The History of Using FGF-1 to Treat Diseases
Merck was the first pharmaceutical company to use FGF-1 in the 1980s and was able to advance this growth factor treatment through successful Phase II clinical trials in diabetic foot ulcers (DFU), which demonstrated that it stimulates the growth of blood vessels, nerves and skin. The next use of FGF-1 was in the 1990s. Dr. Thomas Stegman, a German surgeon based in Fulda, Germany, and his lab used FGF-1 in two human trials to treat no-option heart patients. Dr. Stegmann was able to demonstrate that FGF-1 injected into the heart muscle could generate new blood vessels in the heart. In 1998, Dr. Stegman co-founded with American investors a company which conducted a successful Phase I heart trial using FGF-1 to treat coronary artery disease and had started a Phase II trial for heart disease when it had funding issues during the 2008 recession. Unfortunately, no additional heart patients have been treated since that time.

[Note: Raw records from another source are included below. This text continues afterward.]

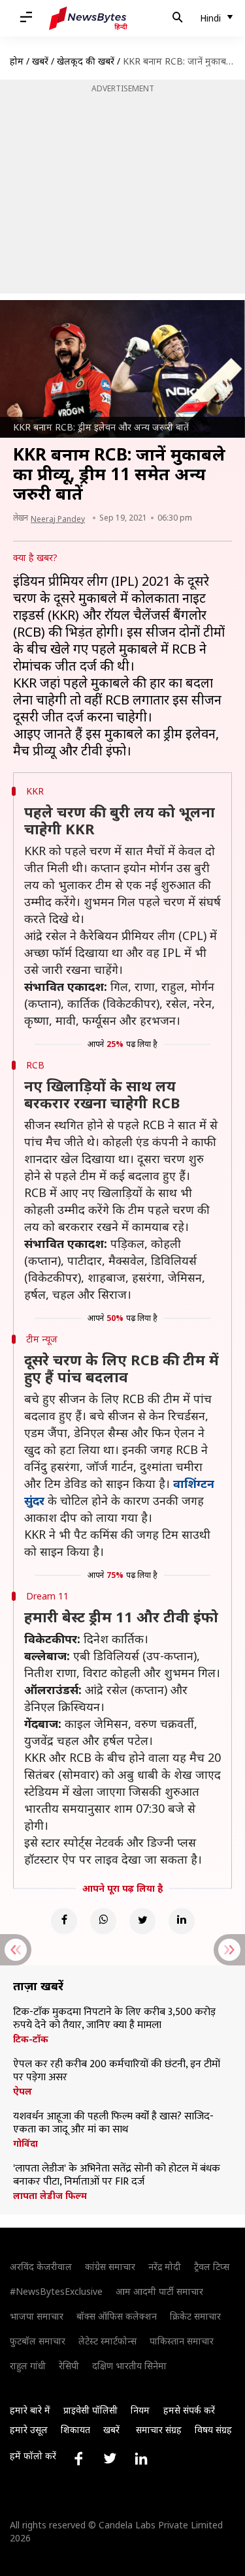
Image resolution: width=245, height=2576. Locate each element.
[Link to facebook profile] (78, 2458)
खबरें (40, 61)
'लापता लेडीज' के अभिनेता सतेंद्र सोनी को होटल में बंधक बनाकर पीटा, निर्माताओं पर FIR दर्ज (116, 2175)
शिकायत (75, 2429)
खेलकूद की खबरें (85, 61)
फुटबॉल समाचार (37, 2341)
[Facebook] (64, 1921)
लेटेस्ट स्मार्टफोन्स (107, 2341)
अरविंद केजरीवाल (41, 2266)
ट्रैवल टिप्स (211, 2266)
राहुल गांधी (28, 2365)
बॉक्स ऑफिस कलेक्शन (116, 2316)
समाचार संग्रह (159, 2429)
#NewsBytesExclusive (56, 2291)
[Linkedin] (182, 1921)
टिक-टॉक (30, 2039)
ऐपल (22, 2091)
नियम (140, 2410)
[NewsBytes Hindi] (88, 18)
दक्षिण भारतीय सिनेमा (129, 2365)
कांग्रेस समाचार (110, 2266)
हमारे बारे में (30, 2410)
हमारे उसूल (29, 2429)
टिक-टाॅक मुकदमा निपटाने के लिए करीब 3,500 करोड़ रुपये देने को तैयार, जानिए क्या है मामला (114, 2019)
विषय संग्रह (213, 2429)
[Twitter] (142, 1921)
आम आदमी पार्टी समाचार (159, 2291)
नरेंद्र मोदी (164, 2266)
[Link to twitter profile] (109, 2458)
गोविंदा (25, 2143)
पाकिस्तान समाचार (182, 2341)
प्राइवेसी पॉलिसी (90, 2410)
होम (17, 61)
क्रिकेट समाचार (195, 2316)
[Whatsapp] (103, 1921)
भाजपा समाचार (36, 2316)
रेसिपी (69, 2365)
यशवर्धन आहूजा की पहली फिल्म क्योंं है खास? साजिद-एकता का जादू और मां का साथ (113, 2123)
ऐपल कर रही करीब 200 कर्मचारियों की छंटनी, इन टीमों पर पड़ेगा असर (116, 2071)
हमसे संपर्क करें (189, 2410)
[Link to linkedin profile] (141, 2458)
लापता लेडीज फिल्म (50, 2196)
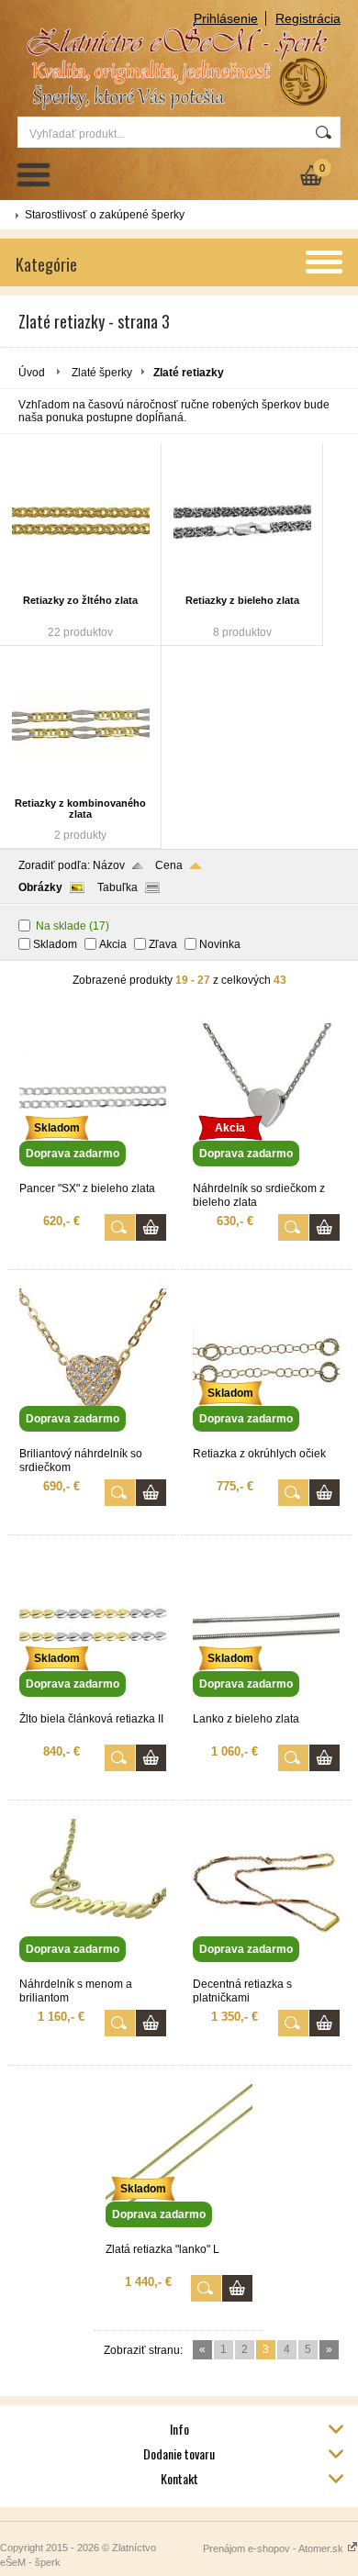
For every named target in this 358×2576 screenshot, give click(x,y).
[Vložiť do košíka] (151, 1227)
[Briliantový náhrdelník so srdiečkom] (92, 1439)
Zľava (163, 944)
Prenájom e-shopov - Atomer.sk (274, 2548)
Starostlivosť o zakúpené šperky (105, 214)
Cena (169, 865)
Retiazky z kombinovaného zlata (80, 808)
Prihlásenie (226, 18)
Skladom (55, 944)
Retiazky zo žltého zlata (80, 600)
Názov (109, 865)
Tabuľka (117, 887)
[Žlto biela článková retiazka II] (92, 1704)
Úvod (31, 372)
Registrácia (308, 18)
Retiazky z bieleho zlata (242, 600)
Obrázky (40, 887)
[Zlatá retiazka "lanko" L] (179, 2234)
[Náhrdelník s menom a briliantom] (92, 1969)
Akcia (113, 944)
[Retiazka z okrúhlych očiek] (266, 1439)
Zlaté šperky (102, 372)
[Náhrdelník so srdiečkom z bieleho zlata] (266, 1173)
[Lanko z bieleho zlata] (266, 1704)
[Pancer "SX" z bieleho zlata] (92, 1173)
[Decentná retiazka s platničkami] (266, 1969)
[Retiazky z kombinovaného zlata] (80, 724)
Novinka (220, 944)
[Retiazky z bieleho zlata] (242, 521)
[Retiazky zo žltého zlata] (80, 521)
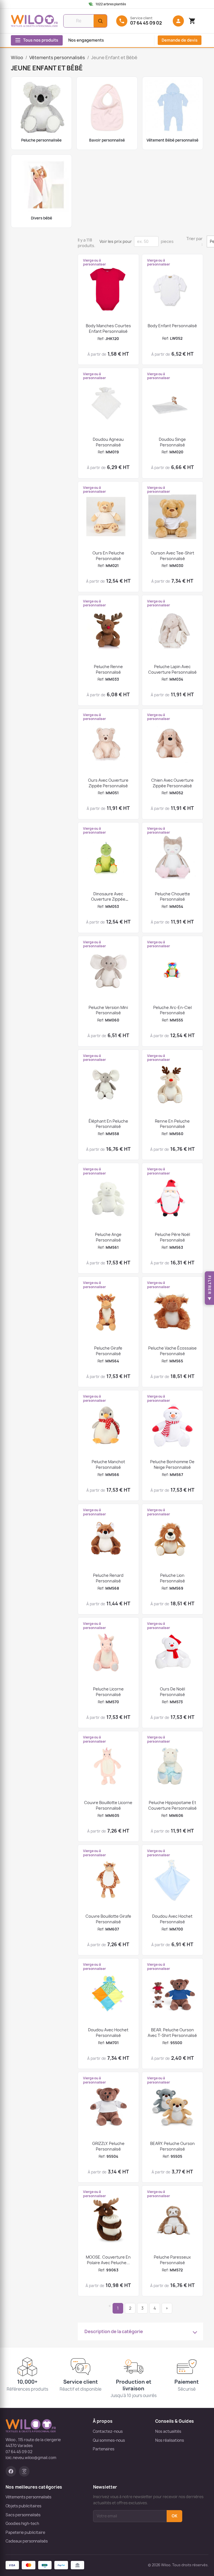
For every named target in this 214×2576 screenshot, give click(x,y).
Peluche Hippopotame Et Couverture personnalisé (172, 1805)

To build and extend on this earlier promising work with FGF-1, in 2016 Wund Healing Biopharmaceuticals partnered with U.S.-based Zhittya Genesis Medicine to work on human clinical trials using FGF-1 for Parkinson's Disease, ALS, Diabetic Foot Ulcers and Heart Disease. It should be noted that in the United States and Europe, there are existing laws that grant market exclusivity for periods of 10-12 years for biologicals that are newly developed for a medical indication. Wund Healing Biopharmaceuticals would enjoy that market exclusivity with FGF-1 for all of the medical indications it is pursuing.